Avoiding BAS stress
Lodging business activity statements (BAS) can be one of the most stressful periods for small and medium-sized enterprises (SMEs), especially if you’re unprepared. With the next instalment due on Friday April 28, now is the time to get organised.
All business owners who register for GST are required to lodge a BAS for each quarterly (or monthly) period. The following are important dates you need to know in relation to the correct lodgment and payment of your BAS:
- Monthly: The 21st day of every month covering the previous period
- Quarterly: The 28th of April, July, October and February. (If this date falls on a weekend or public holiday, it is due by the next business day)
- Annually (pertaining to GST return): Is submitted after the fourth quarter BAS, and needs to be lodged by either 28 February, or before your yearly income tax return is due, whichever comes first.
With the ATO’s latest annual report revealing a whopping $13 billion in overdue tax is owed by SMEs, Australian businesses that lodge incorrect, fraudulent or late refund claims are coming under increasing scrutiny. Having a simple plan in place will ensure you provide the right information on time, every time.

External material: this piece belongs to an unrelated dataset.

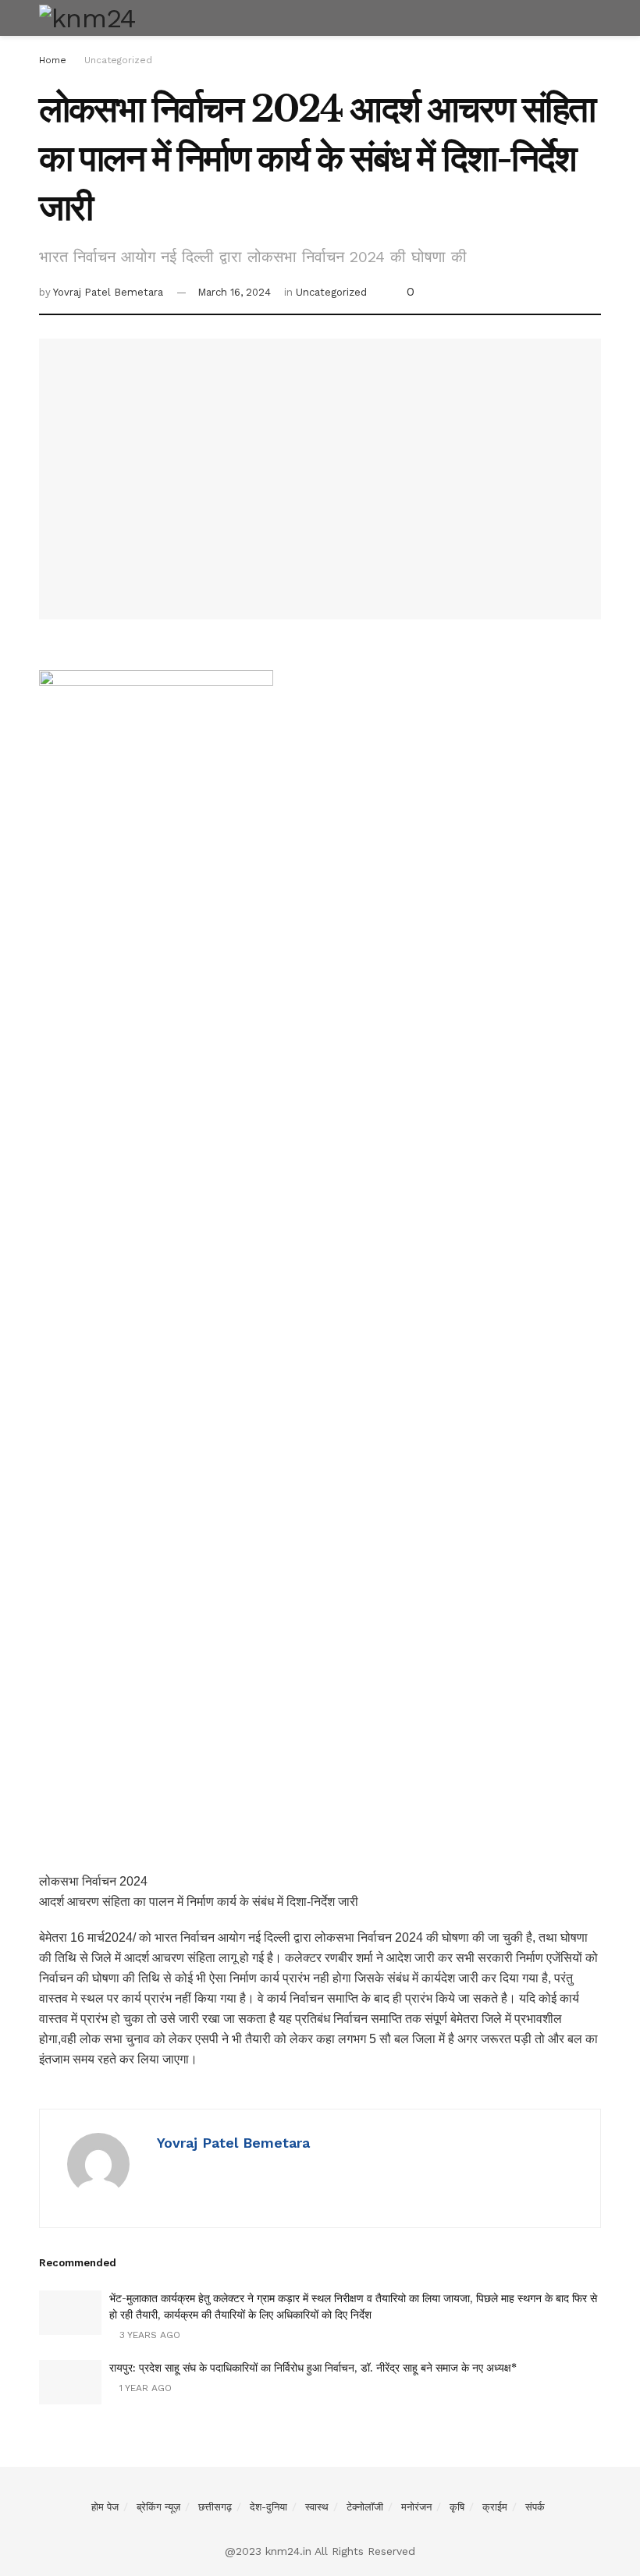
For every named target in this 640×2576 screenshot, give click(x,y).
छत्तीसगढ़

Cash flow: The lifeblood of your business
With more than 30 years’ experience in the insolvency industry, Jirsch Sutherland has witnessed Australian businesses navigate the cash flow issues that can easily result from unpaid BAS. In fact, it’s around this time that Jirsch Sutherland specialists notice an influx of queries from clients.
“Acknowledging that your business is experiencing an element of financial distress is a difficult admission,” says Jirsch Sutherland Partner Andrew Spring. “Most business people are reluctant to speak with an insolvency practitioner unless there is a catalyst for that discussion. When a business is struggling with juggling its cash-flow requirements, the BAS lodgment cycle can be the tipping point to seeking help.”
A company’s cash flow is the life blood of its business, Andrew says. As such, all businesses that require the assistance of an insolvency practitioner have experienced cash-flow stress. “A simple test of cash flow stress is to review the ATO running balance account and see if the business activity statements have been lodged and paid on time,” he explains.
“If a business is showing signs of cash flow stress, then early conversations with a specialist adviser can uncover options and subsequently solutions that address any cash-flow concerns.”
Avoid BAS stress with these 3 tips
While regular tax payments like GST and PAYG can create cash-flow issues for SMEs, there are a number of proactive steps you can take before they become serious issues, including:
If your small business is struggling with cash-flow, the ATO may be able to offer a flexible payment arrangement until you get back on track. However, be prepared to provide a valid reason for why you’re unable to pay the full amount on time.
Non-payments attract late lodgment penalties, along with a bad lodgment record, so when it comes to your BAS, don’t bury your head in the sand. The ATO acknowledges businesses who are upfront with their financial situation – before it becomes a debt – so contacting them before this occurs will work in your favour.
Putting aside money to pay the GST and PAYG tax is always a good idea. It’s too easy to spend the GST collected from sales so one option is to open a separate bank account – preferably one paying a high amount of interest – and transfer one-eleventh of total sales received into it. At the same time set aside around 30 per cent of income received into the same account. When it’s time to do the BAS the money for the GST and tax will be readily available.